> _EXERCISE PASSAGE_
Ska music, which originated in Jamaica and shares an offbeat with reggae, has an inclusive ethos (its early “two-tone” bands were racially integrated) and an upbeat energy and message.
Two-tone fashion is a black-and-white checkerboard and when Silva played in ska bands he wore the sharp black-and-white ska uniform favored by Rude Boys, the fervent ska fanatics – a neat black suit, white shirts and black skinny tie and sharp shoes.
“My life is ruled by checkerboard. It’s everywhere and in every aspect of everything I do,” Silva says. In 2014, Silva wanted to start another business. There was no cookie bakery in Albuquerque at the time, so he decided to launch one with a former co-worker, Kristin Dowling, a dedicated baker who had a culinary degree from CNM.
They opened Rude Boy Cookies in 2015 with the intent of satisfying sweet tooths and also engaging with and supporting Albuquerque.
“To me, there’s much more to life than the bottom line,” Silva says. “I want to be successful. But there’s more important things than just making a buck.”
Silva, whose 23 and Me results show is 60 percent Black and 30 percent Spanish, was traumatized and then galvanized by George Floyd’s murder under the knee of Minneapolis police officer Derek Chauvin in 2020. With members of his circle of brothers, a group of Black professionals in Albuquerque, he helped to organize a silent protest at Civic Plaza, and another along Central Avenue. They formed BURQUE Against Racism and Silva is committed to helping the less fortunate and, in his words, “lifting up all Black lives in Albuquerque.”
“I am going to stand up for what’s right and I’m outspoken about it,” he says. “I’ve maybe lost business because of it but I can look at myself in the mirror every single day and know that I’m doing the right thing.”

(Saved data)
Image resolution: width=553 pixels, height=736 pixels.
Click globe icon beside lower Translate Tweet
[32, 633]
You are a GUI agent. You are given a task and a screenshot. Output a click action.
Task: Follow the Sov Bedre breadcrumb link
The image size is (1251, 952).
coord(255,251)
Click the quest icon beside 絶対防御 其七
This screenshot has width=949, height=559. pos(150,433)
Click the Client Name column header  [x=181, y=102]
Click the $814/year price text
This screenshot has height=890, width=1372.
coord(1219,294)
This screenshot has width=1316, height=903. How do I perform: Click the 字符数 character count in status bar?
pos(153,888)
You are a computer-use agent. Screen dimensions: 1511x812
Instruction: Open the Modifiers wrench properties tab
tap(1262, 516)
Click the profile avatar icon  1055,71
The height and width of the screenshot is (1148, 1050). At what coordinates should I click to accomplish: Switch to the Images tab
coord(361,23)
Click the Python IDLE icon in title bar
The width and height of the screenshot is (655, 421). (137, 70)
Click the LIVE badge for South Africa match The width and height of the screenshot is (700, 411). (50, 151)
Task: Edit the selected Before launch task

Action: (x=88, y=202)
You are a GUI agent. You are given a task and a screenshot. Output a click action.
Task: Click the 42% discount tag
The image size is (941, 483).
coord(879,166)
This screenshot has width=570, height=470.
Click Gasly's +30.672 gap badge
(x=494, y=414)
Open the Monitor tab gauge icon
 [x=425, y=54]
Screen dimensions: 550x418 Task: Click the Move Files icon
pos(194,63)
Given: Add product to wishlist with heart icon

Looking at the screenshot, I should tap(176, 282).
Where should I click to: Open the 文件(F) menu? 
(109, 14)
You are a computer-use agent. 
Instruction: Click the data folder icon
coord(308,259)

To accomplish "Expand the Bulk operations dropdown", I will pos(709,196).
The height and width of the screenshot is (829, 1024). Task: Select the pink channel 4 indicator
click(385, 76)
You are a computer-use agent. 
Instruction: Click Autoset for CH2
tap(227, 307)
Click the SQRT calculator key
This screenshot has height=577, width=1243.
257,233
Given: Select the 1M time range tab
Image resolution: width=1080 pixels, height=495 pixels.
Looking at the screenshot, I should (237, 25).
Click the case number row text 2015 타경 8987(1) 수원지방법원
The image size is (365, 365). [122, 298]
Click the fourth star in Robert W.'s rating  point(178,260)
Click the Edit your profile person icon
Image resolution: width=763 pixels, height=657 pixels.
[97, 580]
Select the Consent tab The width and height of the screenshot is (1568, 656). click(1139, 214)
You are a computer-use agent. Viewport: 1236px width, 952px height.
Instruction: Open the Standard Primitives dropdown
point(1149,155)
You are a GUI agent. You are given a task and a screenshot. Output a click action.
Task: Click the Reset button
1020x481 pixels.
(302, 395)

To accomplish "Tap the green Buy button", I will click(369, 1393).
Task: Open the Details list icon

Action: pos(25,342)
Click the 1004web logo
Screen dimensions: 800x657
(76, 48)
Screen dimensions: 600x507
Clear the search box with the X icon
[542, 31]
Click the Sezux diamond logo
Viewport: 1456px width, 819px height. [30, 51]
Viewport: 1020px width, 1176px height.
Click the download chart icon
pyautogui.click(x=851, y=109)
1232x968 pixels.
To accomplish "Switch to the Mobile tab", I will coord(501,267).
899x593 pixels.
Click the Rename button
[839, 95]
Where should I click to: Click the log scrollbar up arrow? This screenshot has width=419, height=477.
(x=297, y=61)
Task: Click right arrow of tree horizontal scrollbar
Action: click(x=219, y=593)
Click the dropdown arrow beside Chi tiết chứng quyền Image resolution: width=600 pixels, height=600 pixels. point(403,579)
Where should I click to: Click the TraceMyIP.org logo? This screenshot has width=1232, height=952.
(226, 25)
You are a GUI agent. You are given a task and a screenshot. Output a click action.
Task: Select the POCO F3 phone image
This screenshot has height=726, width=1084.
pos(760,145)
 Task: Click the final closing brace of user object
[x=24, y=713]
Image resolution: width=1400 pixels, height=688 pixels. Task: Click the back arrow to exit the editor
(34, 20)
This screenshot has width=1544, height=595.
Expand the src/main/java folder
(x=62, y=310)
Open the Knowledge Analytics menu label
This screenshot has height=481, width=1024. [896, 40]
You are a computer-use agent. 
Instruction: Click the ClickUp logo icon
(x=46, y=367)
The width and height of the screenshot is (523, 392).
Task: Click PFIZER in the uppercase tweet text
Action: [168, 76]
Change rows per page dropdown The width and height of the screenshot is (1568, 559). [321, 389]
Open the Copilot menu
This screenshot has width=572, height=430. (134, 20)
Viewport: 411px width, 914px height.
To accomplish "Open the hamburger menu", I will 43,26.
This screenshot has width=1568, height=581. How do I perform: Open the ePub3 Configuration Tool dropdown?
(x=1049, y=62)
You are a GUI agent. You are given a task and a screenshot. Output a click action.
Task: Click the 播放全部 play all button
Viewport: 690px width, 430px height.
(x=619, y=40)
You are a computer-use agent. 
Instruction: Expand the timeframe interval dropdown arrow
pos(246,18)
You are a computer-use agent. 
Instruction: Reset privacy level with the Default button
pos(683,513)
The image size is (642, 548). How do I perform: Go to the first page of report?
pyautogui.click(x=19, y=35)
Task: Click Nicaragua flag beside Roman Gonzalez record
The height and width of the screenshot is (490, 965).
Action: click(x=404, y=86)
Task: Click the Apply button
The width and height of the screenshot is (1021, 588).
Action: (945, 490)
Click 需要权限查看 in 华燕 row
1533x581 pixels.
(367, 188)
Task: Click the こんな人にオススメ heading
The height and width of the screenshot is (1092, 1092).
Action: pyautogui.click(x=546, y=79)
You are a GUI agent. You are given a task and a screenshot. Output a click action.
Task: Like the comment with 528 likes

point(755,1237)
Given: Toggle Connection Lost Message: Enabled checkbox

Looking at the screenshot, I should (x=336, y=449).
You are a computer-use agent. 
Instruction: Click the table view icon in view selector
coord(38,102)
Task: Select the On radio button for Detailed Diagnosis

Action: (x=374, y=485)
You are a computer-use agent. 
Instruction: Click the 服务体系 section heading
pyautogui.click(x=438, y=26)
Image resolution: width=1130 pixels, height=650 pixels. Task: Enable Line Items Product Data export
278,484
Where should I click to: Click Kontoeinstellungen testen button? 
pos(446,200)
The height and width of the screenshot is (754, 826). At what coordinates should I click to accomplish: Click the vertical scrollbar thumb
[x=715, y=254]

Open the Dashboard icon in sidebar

> _TASKS TO CARRY OUT_
A – According to the Rude Boy Cookies passage, in what year did Silva and Kristin Dowling open the bakery?
B – Please reproduce the stretch of the Rude Boy Cookies passage from "Ska music, which" through "and supporting Albuquerque.", word for word.
The entries play no part in this exercise.

> _ANSWERS TO EACH TASK_
A – They opened it in 2015.

B –
Ska music, which originated in Jamaica and shares an offbeat with reggae, has an inclusive ethos (its early “two-tone” bands were racially integrated) and an upbeat energy and message.
Two-tone fashion is a black-and-white checkerboard and when Silva played in ska bands he wore the sharp black-and-white ska uniform favored by Rude Boys, the fervent ska fanatics – a neat black suit, white shirts and black skinny tie and sharp shoes.
“My life is ruled by checkerboard. It’s everywhere and in every aspect of everything I do,” Silva says. In 2014, Silva wanted to start another business. There was no cookie bakery in Albuquerque at the time, so he decided to launch one with a former co-worker, Kristin Dowling, a dedicated baker who had a culinary degree from CNM.
They opened Rude Boy Cookies in 2015 with the intent of satisfying sweet tooths and also engaging with and supporting Albuquerque.